I seem to be in a phase where I like books that show me the hidden life of the everyday things all around us, especially food and drink. A few years ago I read “Heat: An Amateur’s Adventures as Kitchen Slave, Line Cook, Pasta-Maker, and Apprentice to a Dante-Quoting Butcher in Tuscany”, by Bill Buford, which started me on this quest, which was followed by several more books, including “The Omnivore’s Dilemma”, by Michael Pollan. Most recently I read “The Search for God and Guinness”, by Stephen Mansfield.
Now, I’ve finished “A History of the World in 6 Glasses” by Tom Standage, which connects the span of human history to 6 different beverages that affected history culturally, politically, anthropologically, nutritionally, and economically. The six, in rough order of their era of greatest influence, are beer, wine, whiskey, coffee, tea, and cola. More broadly, you could have called the book “A History of the World in Two Brain-Altering Chemicals: Alcohol and Caffeine.”
It is a fascinating look at how these drinks sometimes have been responsible for pivotal moments in history, causing one civilization to rise and another to fall. While human affairs are much more complicated than one factor can explain, we can’t deny that one of the reasons ancient tribes turned from peripatetic hunting-gathering to more stationary agriculture was the need to cultivate grains for beer, for instance.
Most the drinks had origins–or at least early primary uses–in religious rituals, especially beer, wine, coffee, and tea. Whiskey and cola, which were much more modern inventions were just consumer products. Eventually, all of them made the leap to common use. What made them significant was their eventual ubiquity, even if at first they were reserved to the elites.
There were also some very interesting anecdotes, such as the story of how coffee came to Europe from the Middle East. Some theologians rejected it as a Muslim invention, thus of the devil, while others embraced. So a decision had to be made.

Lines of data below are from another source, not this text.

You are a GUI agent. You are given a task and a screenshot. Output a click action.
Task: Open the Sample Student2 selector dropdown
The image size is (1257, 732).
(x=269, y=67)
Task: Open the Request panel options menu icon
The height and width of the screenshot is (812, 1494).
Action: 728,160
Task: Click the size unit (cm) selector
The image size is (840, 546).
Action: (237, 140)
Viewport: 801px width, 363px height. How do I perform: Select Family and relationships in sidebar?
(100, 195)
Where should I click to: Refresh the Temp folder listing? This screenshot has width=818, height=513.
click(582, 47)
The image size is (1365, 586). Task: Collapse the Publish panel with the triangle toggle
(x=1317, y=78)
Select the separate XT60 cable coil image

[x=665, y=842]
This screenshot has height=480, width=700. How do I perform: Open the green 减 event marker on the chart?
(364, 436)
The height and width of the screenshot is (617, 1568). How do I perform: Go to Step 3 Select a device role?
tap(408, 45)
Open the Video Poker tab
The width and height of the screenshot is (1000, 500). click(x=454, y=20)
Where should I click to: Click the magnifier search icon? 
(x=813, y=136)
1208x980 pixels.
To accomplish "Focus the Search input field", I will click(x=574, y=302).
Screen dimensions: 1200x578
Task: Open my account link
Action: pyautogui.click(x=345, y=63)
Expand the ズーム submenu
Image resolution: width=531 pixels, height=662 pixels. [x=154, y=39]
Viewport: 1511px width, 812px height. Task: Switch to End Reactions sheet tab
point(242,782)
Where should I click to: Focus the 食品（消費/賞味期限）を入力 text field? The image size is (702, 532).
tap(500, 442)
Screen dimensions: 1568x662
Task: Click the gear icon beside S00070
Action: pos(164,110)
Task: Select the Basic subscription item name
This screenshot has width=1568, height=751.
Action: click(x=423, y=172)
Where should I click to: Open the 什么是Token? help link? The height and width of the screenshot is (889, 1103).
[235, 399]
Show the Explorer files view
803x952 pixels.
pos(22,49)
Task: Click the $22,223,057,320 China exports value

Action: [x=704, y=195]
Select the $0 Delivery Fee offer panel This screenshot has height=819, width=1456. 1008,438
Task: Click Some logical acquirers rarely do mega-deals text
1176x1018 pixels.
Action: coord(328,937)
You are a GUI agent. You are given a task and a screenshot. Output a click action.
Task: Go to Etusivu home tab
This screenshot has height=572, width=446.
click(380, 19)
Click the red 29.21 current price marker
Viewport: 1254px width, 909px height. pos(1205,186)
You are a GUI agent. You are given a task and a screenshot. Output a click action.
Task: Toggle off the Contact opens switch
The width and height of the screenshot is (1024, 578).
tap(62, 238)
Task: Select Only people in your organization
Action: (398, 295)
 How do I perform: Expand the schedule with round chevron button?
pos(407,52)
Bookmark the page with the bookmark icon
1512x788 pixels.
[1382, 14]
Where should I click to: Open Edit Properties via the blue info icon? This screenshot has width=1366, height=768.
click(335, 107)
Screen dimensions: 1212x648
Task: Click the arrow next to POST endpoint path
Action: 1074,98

Shortly before his death in 1605, Pope Clement VIII was asked to state the Catholic church’s position on coffee. At the time, the drink was a novelty little known in Europe except among botanists and medical men, including those at the University of Padua, a leading center for medical research. Coffee’s religious opponents argued that coffee was evil: They contended that since Muslims were unable to drink wine, the holy drink of Christians, the devil had punished them with coffee instead. But the pope had the final say. A Venetian merchant provided a small sample for inspection, and Clement decided to taste the new drink before making his decision. The story goes that he was so enchanted by its taste and aroma that he approved its consumption by Christians.
Other sources claim he said: “This devil’s drink is so delicious…we should cheat the devil by baptizing it.” True or not, I will be sure to thank Pope Clement VIII and pray for him every day over my morning cup of joe.
Another interesting tidbit concerned the importance of tea to the Industrial Revolution in Britain in the 18th and 19th century. As labor became less about individual craftsmen and more about unskilled workers who could maintain machines in monotonous repitition over long hours, tea and tea breaks helped them to remain alert and concentrate. Likewise, even as the factory workers were gathering together in closer working and living conditions, waterborne illnesses became almost extinct, not just due to the boiling of water for tea, but for the phenolic acids–the tannins–in the tea itself.
Infants benefited too, since the antibacterial phenolics in tea pass easily into the breast milk of nursing mothers. This lowered infant mortality and provided a large labor pool just as the Industrial Revolution took hold.
In fact, every one of the six drinks was considered for both their positive and negative effects on society. Coffee led to 16th-century coffeehouses that were the locus of the Scientific Revolution that led to the Enlightenment, democracy, free-market economics, and more. The Chinese stranglehold on tea production and insistence on Westerners buying it with silver, not trading it for Western goods, led to the creation of the opium trade from India that eventually destabilized China in the 19th century, which last through the 20th century until the rise of Communism.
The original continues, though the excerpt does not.